Gebruikers in de zin van de Wabb dienen voorts in het onderlinge gegevensverkeer in beginsel uitsluitend het bsn als persoonsnummer te gebruiken. Uit de Wabb volgt ook dat indien de gebruikers (in de zin van de Wabb) bij het verwerken van persoonsgegevens een bsn gebruiken, zij zich ervan vergewissen dat het bsn betrekking heeft op de persoon wiens persoonsgegevens worden verwerkt. Voor deze vergewisplicht verwerkt de Belastingdienst de andere persoonsgegevens (de naam, het adres en de geboortedatum) die naast het bsn worden gerenseigneerd. De administratieplichtigen die als gevolg van de nieuwe renseigneringsverplichting het bsn dienen te verwerken – inhoudingsplichtigen en cbo’s – , zijn ook gehouden aan de vergewisplicht te voldoen.

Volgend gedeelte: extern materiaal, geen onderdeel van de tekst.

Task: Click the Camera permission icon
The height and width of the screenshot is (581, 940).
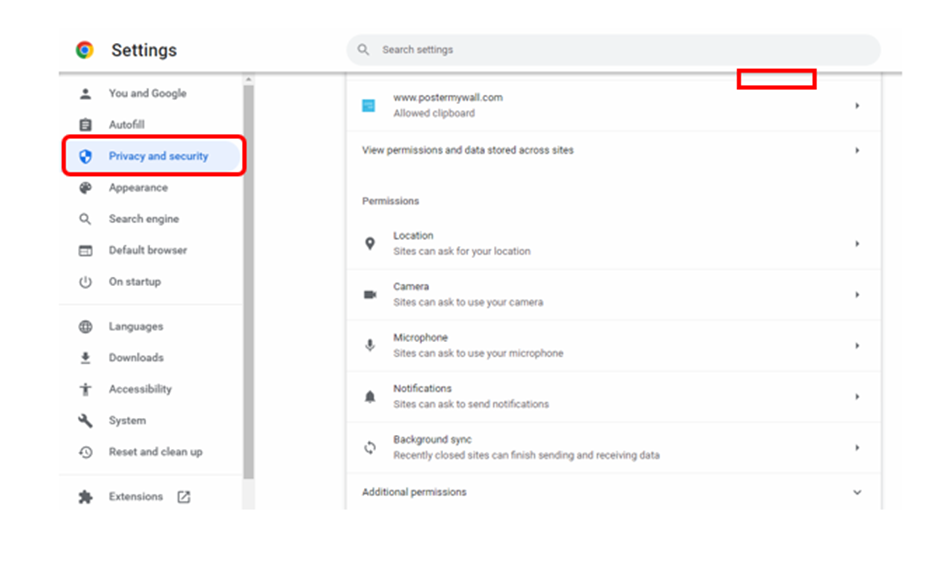Action: (370, 294)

Deze controle kan op uiteenlopende manieren worden vormgegeven, zolang op zorgvuldige wijze kan worden vastgesteld dat het bsn en een betrokkene bij elkaar horen. Het zullen steeds de omstandigheden van het geval zijn die bepalen of een meer strikte en formele dan wel een meer informele invulling van de vergewisplicht aan de orde is.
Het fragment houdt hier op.